[保存済みの項目]
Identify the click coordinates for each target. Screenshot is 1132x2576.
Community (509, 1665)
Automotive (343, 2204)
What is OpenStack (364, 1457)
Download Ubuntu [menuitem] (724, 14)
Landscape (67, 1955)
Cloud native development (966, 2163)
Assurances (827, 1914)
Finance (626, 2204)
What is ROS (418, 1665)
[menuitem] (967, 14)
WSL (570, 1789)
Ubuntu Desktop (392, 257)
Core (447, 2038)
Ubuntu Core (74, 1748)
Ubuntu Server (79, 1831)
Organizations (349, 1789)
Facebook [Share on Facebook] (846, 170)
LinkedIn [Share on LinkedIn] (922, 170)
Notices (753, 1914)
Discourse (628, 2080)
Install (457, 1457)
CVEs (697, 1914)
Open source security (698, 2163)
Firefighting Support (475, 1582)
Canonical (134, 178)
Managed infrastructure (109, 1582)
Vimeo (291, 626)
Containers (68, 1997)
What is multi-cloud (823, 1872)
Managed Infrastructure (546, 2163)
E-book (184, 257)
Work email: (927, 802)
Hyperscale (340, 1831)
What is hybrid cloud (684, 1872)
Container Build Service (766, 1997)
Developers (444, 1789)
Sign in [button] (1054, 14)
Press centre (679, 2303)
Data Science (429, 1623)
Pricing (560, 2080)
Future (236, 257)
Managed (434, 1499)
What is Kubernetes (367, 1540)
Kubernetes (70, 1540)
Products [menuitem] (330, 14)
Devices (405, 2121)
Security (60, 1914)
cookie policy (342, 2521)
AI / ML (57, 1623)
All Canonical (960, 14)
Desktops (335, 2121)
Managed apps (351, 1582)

課題の条件:
上の資料の各行で「Kubernetes」を「K8s」に置き換え、それ以外は一切変えずに全行を書き直すこと。

以下が結果:
Identify the click coordinates for each target. Screenshot is 1132x2576.
Community (509, 1665)
Automotive (343, 2204)
What is OpenStack (364, 1457)
Download Ubuntu [menuitem] (724, 14)
Landscape (67, 1955)
Cloud native development (966, 2163)
Assurances (827, 1914)
Finance (626, 2204)
What is ROS (418, 1665)
[menuitem] (967, 14)
WSL (570, 1789)
Ubuntu Desktop (392, 257)
Core (447, 2038)
Ubuntu Core (74, 1748)
Ubuntu Server (79, 1831)
Organizations (349, 1789)
Facebook [Share on Facebook] (846, 170)
LinkedIn [Share on LinkedIn] (922, 170)
Notices (753, 1914)
Discourse (628, 2080)
Install (457, 1457)
CVEs (697, 1914)
Open source security (698, 2163)
Firefighting Support (475, 1582)
Canonical (134, 178)
Managed infrastructure (109, 1582)
Vimeo (291, 626)
Containers (68, 1997)
What is multi-cloud (823, 1872)
Managed Infrastructure (546, 2163)
E-book (184, 257)
Work email: (927, 802)
Hyperscale (340, 1831)
What is hybrid cloud (684, 1872)
Container Build Service (766, 1997)
Developers (444, 1789)
Sign in [button] (1054, 14)
Press centre (679, 2303)
Data Science (429, 1623)
Pricing (560, 2080)
Future (236, 257)
Managed (434, 1499)
What is K8s (367, 1540)
K8s (70, 1540)
Products [menuitem] (330, 14)
Devices (405, 2121)
Security (60, 1914)
cookie policy (342, 2521)
AI / ML (57, 1623)
All Canonical (960, 14)
Desktops (335, 2121)
Managed apps (351, 1582)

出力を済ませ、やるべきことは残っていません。